Opinião

O novo texto do Marco Legal das Startups e as fintechs - Rogério Agueda Russo

Rogério Agueda Russo *

No último dia 20 de outubro, foi enviado ao Congresso Nacional, o anteprojeto do Marco Legal das Startups – Lei Complementar nº 249/20 (“PLP 249/20”), que deverá ser apenso ao PLP nº 146/19 (“PLP 146/19”) –, contendo medidas voltadas ao apoio e desenvolvimento do ambiente de negócios voltados ao empreendedorismo de inovação no país.

Trata-se de um marco legal muito importante para os diversos atores do ecossistema, já que, por meio dele, serão reguladas questões de grande relevância, dentre os quais a definição do enquadramento das empresas no conceito de startups – algo que necessitava ser positivado; a exclusão de responsabilidade de investidores em atividades de inovação por dívidas da empresa; a contratação de soluções inovadoras pelo Estado; modalidade especial para licitações; a simplificação de estruturas societárias para o estabelecimento de empresas, dentre outros aspectos relevantes.

· · · · · · ·

* [Exercícios]:
1. No artigo sobre o Marco Legal das Startups, em que dia o anteprojeto foi enviado ao Congresso Nacional?
2. Transcreva sem alterações o trecho do artigo sobre o Marco Legal das Startups que começa nas palavras "Rogério Agueda Russo *" e termina depois das palavras "inovação no país.".
3. Enumere as questões que, conforme o artigo sobre o Marco Legal das Startups, serão reguladas pelo novo marco legal.

* [Registros exibidos]:
· · · · · · ·

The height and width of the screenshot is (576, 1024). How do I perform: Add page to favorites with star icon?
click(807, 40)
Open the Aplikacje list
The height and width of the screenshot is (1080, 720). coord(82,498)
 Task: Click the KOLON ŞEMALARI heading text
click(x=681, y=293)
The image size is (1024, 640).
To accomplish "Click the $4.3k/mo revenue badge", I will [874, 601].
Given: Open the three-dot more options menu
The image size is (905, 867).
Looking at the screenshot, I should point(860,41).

· · · · · · ·

* [Respostas]:
1. No dia 20 de outubro.

2.
Rogério Agueda Russo *

No último dia 20 de outubro, foi enviado ao Congresso Nacional, o anteprojeto do Marco Legal das Startups – Lei Complementar nº 249/20 (“PLP 249/20”), que deverá ser apenso ao PLP nº 146/19 (“PLP 146/19”) –, contendo medidas voltadas ao apoio e desenvolvimento do ambiente de negócios voltados ao empreendedorismo de inovação no país.

3.
- A definição do enquadramento das empresas no conceito de startups
- A exclusão de responsabilidade de investidores em atividades de inovação por dívidas da empresa
- A contratação de soluções inovadoras pelo Estado
- Uma modalidade especial para licitações
- A simplificação de estruturas societárias para o estabelecimento de empresas